The above description is only for the purpose of illustrating the preferred embodiments of the present invention and is not to be construed as limiting the invention, and any modifications, equivalents and improvements made within the spirit and principle of the present invention are intended to be included within the scope of the present invention.

Claims

1. Belt elasticity detection mechanism, its characterized in that includes: the device comprises a base body, an annular belt, a rotating part, a tensioning wheel, an elastic part, a first motor, a second motor and a distance detector, wherein the annular belt is arranged on the base body and can move circularly;

the distance detector is a laser range finder; the laser range finder comprises a light emitter and a light receiver for receiving light beams emitted by the light emitter and performing range finding; the light emitter is arranged on the rotating piece passing through the axis of the tensioning wheel, and the light receiver is arranged on the base body;

the light receiver is arranged in a cavity with a light inlet hole; the base body is provided with a third rotating table, the cavity is arranged on the third rotating table, and the direction of a light inlet hole in the cavity is adjusted through the rotation of the third rotating table; a sliding table close to/far away from the light inlet hole is slidably arranged in the cavity, the optical receiver is arranged on the sliding table, more external stray light can be filtered by the optical receiver far away from the light inlet hole through the sliding table, and the optical receiver is close to the light inlet hole through the sliding table and can be convenient for receiving light beams;

the rotating part is provided with a first rotating platform, and the axis of the first rotating platform is parallel to the axis of the pivot; the light emitter is arranged on the first rotating platform, so that when the rotating part rotates, the light emitting direction of the light emitter is kept through the rotation of the first rotating platform; the first motor drives the first rotating table to rotate;

the seat body is provided with a reflector, and the light emitter emits a light beam to the light receiver through the reflector; the base body is provided with a second rotating table, the reflector is arranged on the second rotating table, and the transmission direction of the reflected light beam is adjusted through the rotation of the second rotating table; the second motor drives the second rotating table to rotate.

2. The belt tightness detecting mechanism of claim 1, wherein said light emitter emits a light beam in a radial direction of said tensioner.

3. The belt tightness detecting mechanism according to claim 1, wherein said light emitter emits a light beam in parallel with an axial direction of said tensioner.

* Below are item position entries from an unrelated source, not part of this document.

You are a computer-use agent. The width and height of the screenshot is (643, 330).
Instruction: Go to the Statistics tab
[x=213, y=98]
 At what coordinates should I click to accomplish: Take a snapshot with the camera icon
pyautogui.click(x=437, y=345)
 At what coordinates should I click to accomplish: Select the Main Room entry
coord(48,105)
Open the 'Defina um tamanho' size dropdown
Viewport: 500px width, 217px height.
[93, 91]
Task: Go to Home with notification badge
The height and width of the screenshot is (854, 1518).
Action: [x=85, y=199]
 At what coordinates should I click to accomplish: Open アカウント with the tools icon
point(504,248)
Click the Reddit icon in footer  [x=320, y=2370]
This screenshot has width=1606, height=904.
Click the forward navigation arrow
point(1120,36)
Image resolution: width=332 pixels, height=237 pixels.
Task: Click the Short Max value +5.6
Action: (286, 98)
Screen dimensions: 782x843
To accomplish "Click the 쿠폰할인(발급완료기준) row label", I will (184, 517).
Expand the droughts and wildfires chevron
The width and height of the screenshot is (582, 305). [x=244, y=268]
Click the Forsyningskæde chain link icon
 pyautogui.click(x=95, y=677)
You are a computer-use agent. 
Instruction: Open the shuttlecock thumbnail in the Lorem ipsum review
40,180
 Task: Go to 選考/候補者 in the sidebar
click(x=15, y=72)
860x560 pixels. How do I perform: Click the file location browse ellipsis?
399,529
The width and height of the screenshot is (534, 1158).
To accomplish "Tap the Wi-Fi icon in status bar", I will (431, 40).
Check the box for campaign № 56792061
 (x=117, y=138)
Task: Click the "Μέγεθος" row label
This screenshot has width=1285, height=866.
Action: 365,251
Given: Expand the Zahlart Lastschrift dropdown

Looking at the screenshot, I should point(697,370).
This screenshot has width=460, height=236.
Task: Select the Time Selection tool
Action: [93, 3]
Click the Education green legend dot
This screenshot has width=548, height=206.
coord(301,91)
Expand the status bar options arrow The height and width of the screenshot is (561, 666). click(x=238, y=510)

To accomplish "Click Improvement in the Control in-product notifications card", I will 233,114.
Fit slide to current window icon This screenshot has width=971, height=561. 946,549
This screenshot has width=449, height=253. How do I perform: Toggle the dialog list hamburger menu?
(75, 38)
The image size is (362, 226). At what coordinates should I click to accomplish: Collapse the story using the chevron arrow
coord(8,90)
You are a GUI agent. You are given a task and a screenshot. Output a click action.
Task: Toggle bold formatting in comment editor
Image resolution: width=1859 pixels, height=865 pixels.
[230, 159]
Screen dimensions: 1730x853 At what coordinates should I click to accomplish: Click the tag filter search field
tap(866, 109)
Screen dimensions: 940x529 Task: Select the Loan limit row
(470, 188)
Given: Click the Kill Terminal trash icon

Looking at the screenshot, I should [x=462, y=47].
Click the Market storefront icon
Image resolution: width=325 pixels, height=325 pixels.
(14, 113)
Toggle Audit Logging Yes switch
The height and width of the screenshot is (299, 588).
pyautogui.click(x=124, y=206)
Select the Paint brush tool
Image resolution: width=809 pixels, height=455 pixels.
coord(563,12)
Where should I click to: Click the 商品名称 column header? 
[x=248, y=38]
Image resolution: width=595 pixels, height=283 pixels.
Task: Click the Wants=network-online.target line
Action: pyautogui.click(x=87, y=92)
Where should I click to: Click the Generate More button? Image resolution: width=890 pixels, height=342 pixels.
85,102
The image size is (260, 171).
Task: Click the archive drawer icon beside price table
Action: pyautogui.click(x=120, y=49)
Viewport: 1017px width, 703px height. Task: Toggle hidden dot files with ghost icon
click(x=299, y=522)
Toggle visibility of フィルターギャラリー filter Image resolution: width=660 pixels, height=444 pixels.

4. The belt tightness detecting mechanism of claim 1, wherein the maximum angle of the rotating member from the initial position is 5 °.

5. The belt tightness detecting mechanism of claim 1, wherein said elastic member is a spring.

6. The belt tightness detecting mechanism of claim 1, further comprising a power source in conductive communication with said distance detector.

7. The belt slack detection mechanism of claim 1, further comprising a display coupled to the laser rangefinder.

8. An automobile, comprising an engine and a belt tightness detecting mechanism according to any one of claims 1 to 7, wherein the engine is drivingly connected to the endless belt.